La requête a été communiquée au préfet de la Côte-d’Or qui n’a pas produit de mémoire en défense.
Par des mémoires enregistrés le 9 février 2023, le 14 novembre 2024 et le 29 novembre 2024, la commune de Saint-Apollinaire, représentée par Me Néraud, conclut au rejet de la requête et à ce que soit mise à la charge de l’Etat la somme de 2 500 euros sur le fondement de l’article L. 761-1 du code de justice administrative.
Elle fait valoir que les moyens de la requête ne sont pas fondés.
Par ordonnance du 3 février 2025, la clôture de l’instruction a été fixée au 24 février 2025.
Vu les autres pièces du dossier ;
Vu :
— le code de l’urbanisme ;
— le code de justice administrative.
Les parties ont été régulièrement averties du jour de l’audience.

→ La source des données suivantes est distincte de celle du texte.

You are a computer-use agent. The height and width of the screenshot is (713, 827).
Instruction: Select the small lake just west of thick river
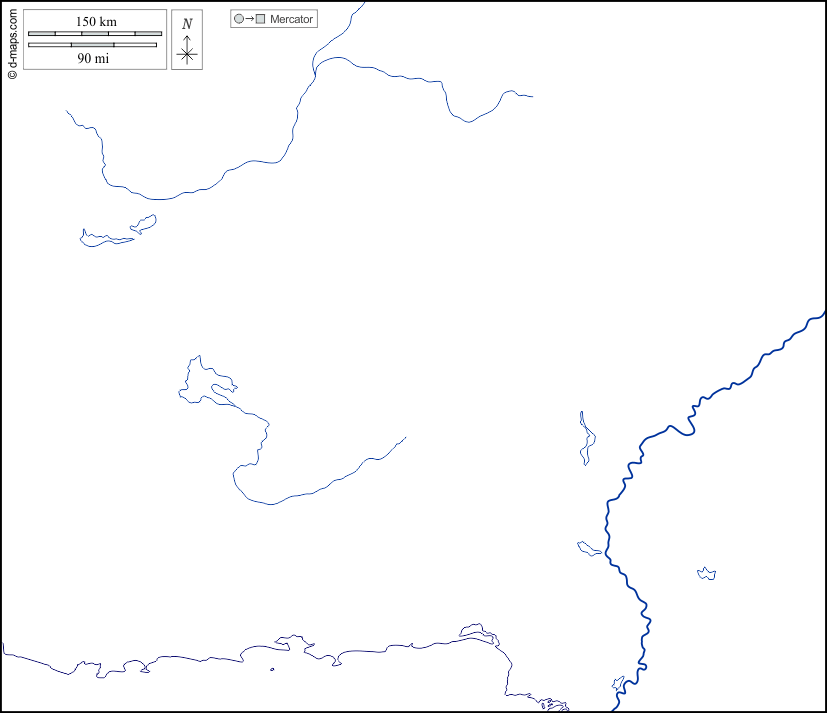pos(589,548)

Ont été entendus au cours de l’audience publique :
— le rapport de Mme Frey, rapporteure,
— les conclusions de Mme Ach, rapporteure publique,
— et les observations de Me Barberousse, représentant M. D, et celles de Me Neraud, représentant la commune de Saint-Apollinaire.
Considérant ce qui suit :
1. M. A D a obtenu le 6 juin 2014 un permis de construire portant changement de destination d’un entrepôt en habitation avec extension et construction d’un bâtiment à usage d’entrepôt et de bureaux sur la parcelle AI 670, sise 349 route de Gray à Saint-Apollinaire. Par un arrêté du 14 juin 2022, le maire de Saint-Apollinaire, agissant au nom de l’Etat, l’a mis en demeure de cesser immédiatement les travaux entrepris sur cette parcelle. M. D demande l’annulation de cet arrêté interruptif de travaux, ensemble la décision implicite de rejet de son recours gracieux, intervenue le 16 octobre 2022.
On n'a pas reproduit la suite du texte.